Un désaccord, une épreuve, un obstacle : tout ce qui entrave la marche inexorable du héros ou de l'héroïne vers la réalisation d'un désir est source de conflit. Que ce soit externe telles qu'une relation toxique ou bien une force qui nous dépasse comme l'est une institution ou la nature, il se crée une situation de crise qu'il faut résoudre.
De ce conflit, nous, le lecteur/spectateur, en éprouvons une incertitude ; nous sommes dans l'attente et cela engendre un malaise, une impatience, une inquiétude. Sans cette tension dramatique, nous échapperons à l'emprise de l'auteur et de l'autrice.
Seulement cette tension ne devrait pas être uniforme. Comme il y a des conflits plus sérieux que d'autres au cours d'une même intrigue, alors il y a des niveaux de tension. Tous les genres ont besoin de conflits diversifiés. Cette diversité dépend de l'effet que l'autrice et l'auteur cherchent à obtenir à un moment du récit. Lorsqu'une héroïne cherche à sauver un être cher alors qu'elle sait et nous aussi que la situation est si désespérée que ses efforts seront vains, nous sommes forcément touchés.
Bien-sûr le conflit a quelque chose de divertissant. Surtout il a du sens. Il n'est pas gratuit. Le conflit est une fenêtre ouverte sur ce que sont les personnages, sur leurs peurs et leurs forces. Parfois nous prenons conscience de nos pulsions et nous nous y adaptons ou bien nous luttons contre elles avec toute la volonté dont nous sommes capables. Bien souvent, surtout en fiction, nous ignorons ce qu'il se trame en nous, dans l'obscurité. Et ce n'est pas parce que nous ne pouvons faire remonter à la conscience des parties de nous-mêmes qu'elles n'en existent pas.

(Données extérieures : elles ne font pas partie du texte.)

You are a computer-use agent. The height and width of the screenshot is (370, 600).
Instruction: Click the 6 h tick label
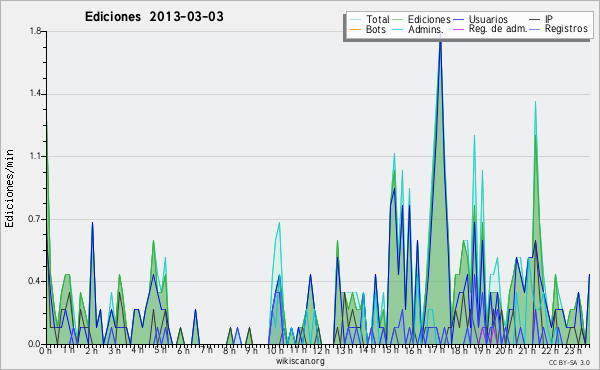coord(183,350)
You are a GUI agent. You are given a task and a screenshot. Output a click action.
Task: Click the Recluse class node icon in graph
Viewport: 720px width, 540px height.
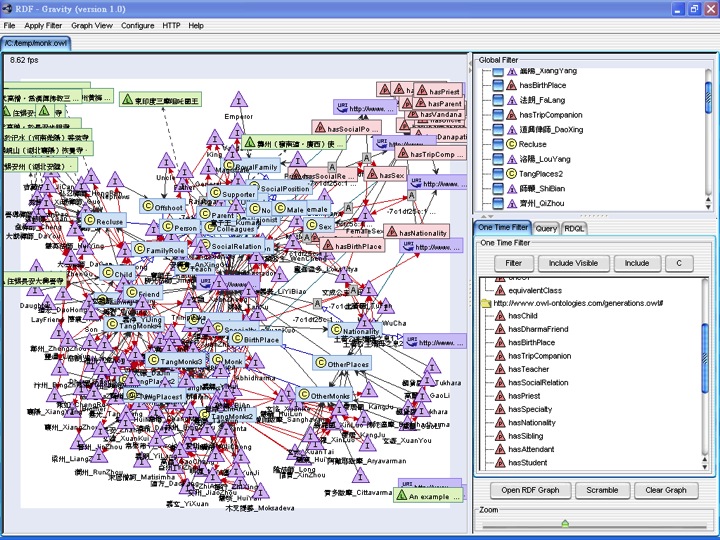[x=90, y=220]
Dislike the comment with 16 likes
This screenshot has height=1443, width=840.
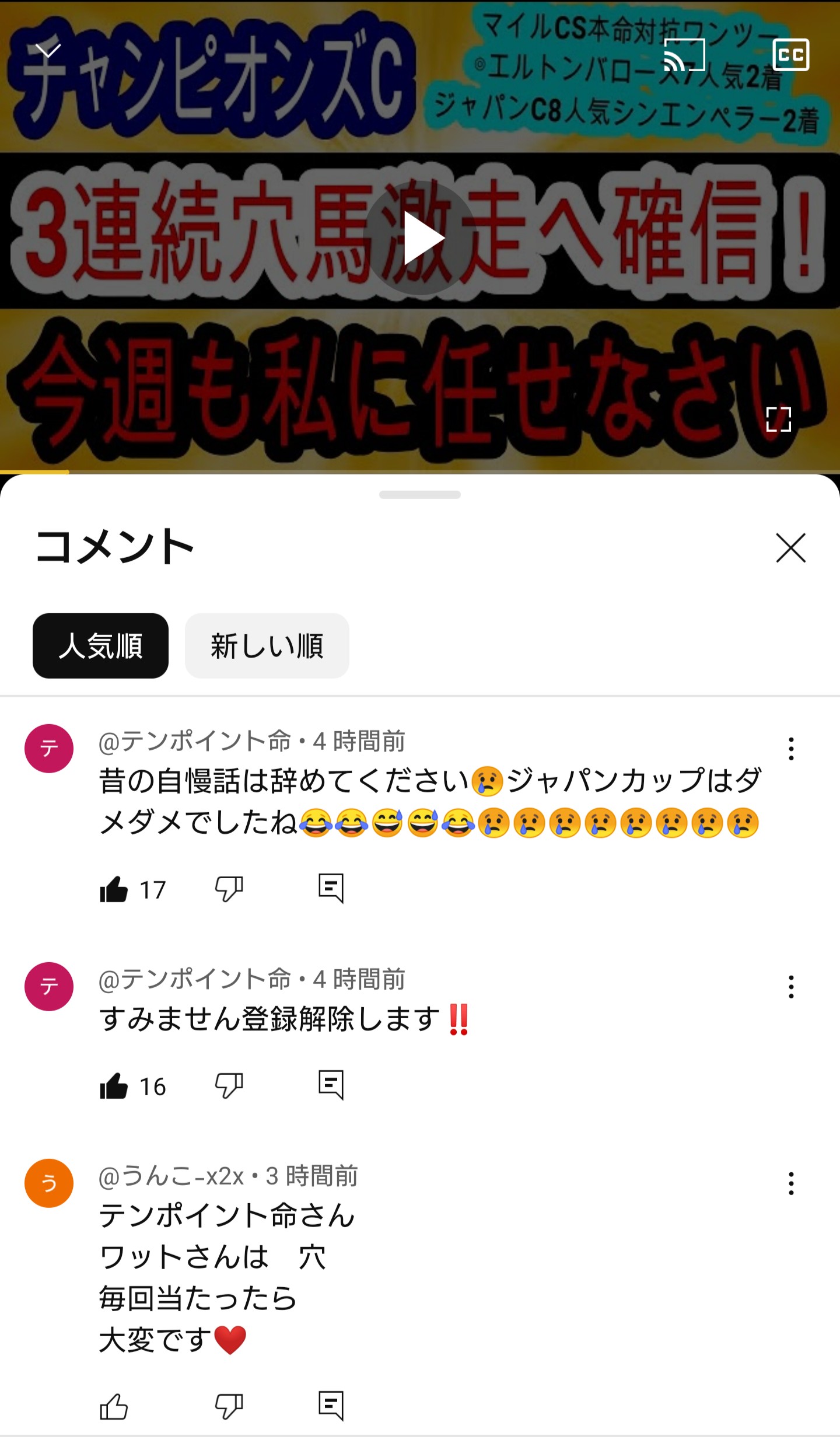click(x=229, y=1086)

C'est d'ailleurs ce conflit personnel que le lecteur/spectateur trouve le plus divertissant à suivre parce qu'il thématise des notions que nous partageons tous. Quand un héros découvre que la compassion dont il fait preuve envers autrui voile un traumatisme qu'il a connu dans son enfance, il s'ouvre en lui un débat intime. Et nous faisons plus qu'observer ce débat : nous le comprenons parce que cette vulnérabilité, cette humanité, elles sont aussi en nous.
Les relations
Un personnage suit un arc dramatique : il évolue au fil de l'intrigue. Sauf pour quelques ermites qui n'ont besoin pour seule compagnie qu'eux-mêmes (souvent dans une intention de méditation), un personnage établit des relations. Cette relation suit aussi son propre arc dramatique indépendamment de celui des personnages impliqués dans la relation.
Nous avons des personnages avec des désirs et des besoins différents, même s'ils sont amis. Il y a toujours des rivalités, des opinions, des conflits d'intérêt qui divergent. Si l'un croit en son libre-arbitre et qu'il écrit sa propre destinée tandis que l'autre est persuadé du destin, c'est-à-dire que d'un côté on écrit son devenir et de l'autre, celui-ci est déjà écrit, la dynamique de cette relation se fonde sur cette contradiction. Ainsi, le conflit amène jusqu'à nous des thèmes qui préoccupent l'autrice et l'auteur.
Et par dessus tout cela, il y a une force extérieure : une épidémie, l'aveuglement d'une institution, le progrès qui déshumanise toutes nos relations, la nature qui est elle aussi tout à fait aveugle qui blesse et qui tue. Des forces surnaturelles entreront aussi en jeu si elles sont exigées par le récit. Cette externalité des événements fournit le cadre à l'action.
Donc tous ces conflits s'harmoniseront dans l'intrigue. Considérons un moment L'exorciste (1973) de William Friedkin. Le conflit extérieur est la possession de Rejan. C'est lui qui décide de l'objectif, c'est-à-dire du désir de vaincre l'entité démoniaque. Les conflits interpersonnels sont aussi présents : la mère de Rejan lutte contre le scepticisme, le père Karras doit convaincre l'Église et il y a souvent désaccord sur la manière de gérer la situation.
Le conflit intime du héros, le père Karras, s'exprime à travers la relation avec sa mère. Il est miné par la culpabilité de n'avoir su lui offrir une vie digne ; cela remet en cause sa confiance en sa foi, en sa vocation et par là, son engagement envers Rejan.
John Nash dans Un homme d'exception (2001) de Ron Howard est en lutte avec lui-même. C'est le cœur de l'intrigue dans laquelle Nash ne distingue plus la réalité de l'illusion. Les relations de Nash (ses collègues, Alicia) sont profondément affectés par sa schizophrénie qui est la condition du conflit externe lorsque Nash résiste au traitement afin de préserver son identité.